Their confidence can be seen with the first two tracks – ‘Wreckin Bar (Ra Ra Ra)’ a sardonic reference to their reputation as being a bit posh, and ‘If You Wanna’, an exceptionally catchy love song with lyrics which espouse an innocent honesty – ‘That’s what all the friends I don’t like as much as you, say’. Both songs have an energy that is reminiscent of their Ramones influence. The other main hit from the album is ‘Post Break-Up Sex’, a song that reveals both the strengths and weaknesses of the band. It is a catchy song that evokes memories of Madchester bands like Stone Roses while also emulating the feel good nature that has earned them comparisons with The Strokes. The title of the song also reveals the nature of plenty of their lyrics. Their lyrics are often slightly shallow and limited to teenage sex and relationships. Not that this is necessarily a bad thing but at times they are a bit cliché and a little bit unpleasant – Norgaard, a song about a 17 year old not being ready yet seems a little bit uncouth.

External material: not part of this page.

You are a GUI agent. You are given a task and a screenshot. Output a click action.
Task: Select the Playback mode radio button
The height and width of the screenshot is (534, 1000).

What the lyrics do reveal is that this is a band that is prepared to exploit the realities of youth culture in their work. While the songs can be seen as being immature and sordid, they are also filled with an honest representation of the world as they see it. This is surely what any rock band is trying to do anyway – there’s no point in avoiding these realities. It is perhaps for this reason that the album is named as it is – What Did You Expect From The Vaccines? I certainly was not expecting an album that evoked so many memories of great bands like The Stone Roses and The Ramones and I was not expecting an album as sincere as this. I was also not expecting lead singer Justin Young (also known as indie-folk singer Jay Jay Pistolet) to be part of such a robust project. Thus the band has surpassed its expectations and the very title highlights this.
After so many years of arrogance in indie rock it is most pleasing to see that The Vaccines’ confidence is also laced with a healthy dollop of angst and insecurity. The guitarist, Freddie Cowan, is supposedly from an illustriously wealthy family which for some reason makes him the object for some scorn in the music media. There is certainly an insecurity about the bands roots as is most clearly seen in the concluding song ‘Somebody Else’s Child’ which has the lyrics “I'm alright/ Why'd you ask?/ I'm uptight I guess/ Let it pass/ I've never had much in common with you.” Even in the first song ‘Wreckin’ Bar (Ra Ra Ra)’ the ‘(Ra Ra Ra)’ can be seen as a direct confrontation with this insecurity. This does indeed raise the question, why is there such an inverted snobbery towards the success of privately educated bands in modern rock music?
The Vaccines’ debut album is an enjoyable listen primarily due to the catchiness of many of the songs. The wonderfully catchy ‘If You Wanna’ and the Stone Roses-esque ‘All In White’ are highlights though each of the songs carries with it the enthusiasm that fuels the album. There is polishing to be done, but The Vaccines can truly grow to emulate the successes of so many of the bands whose memory is evoked by them.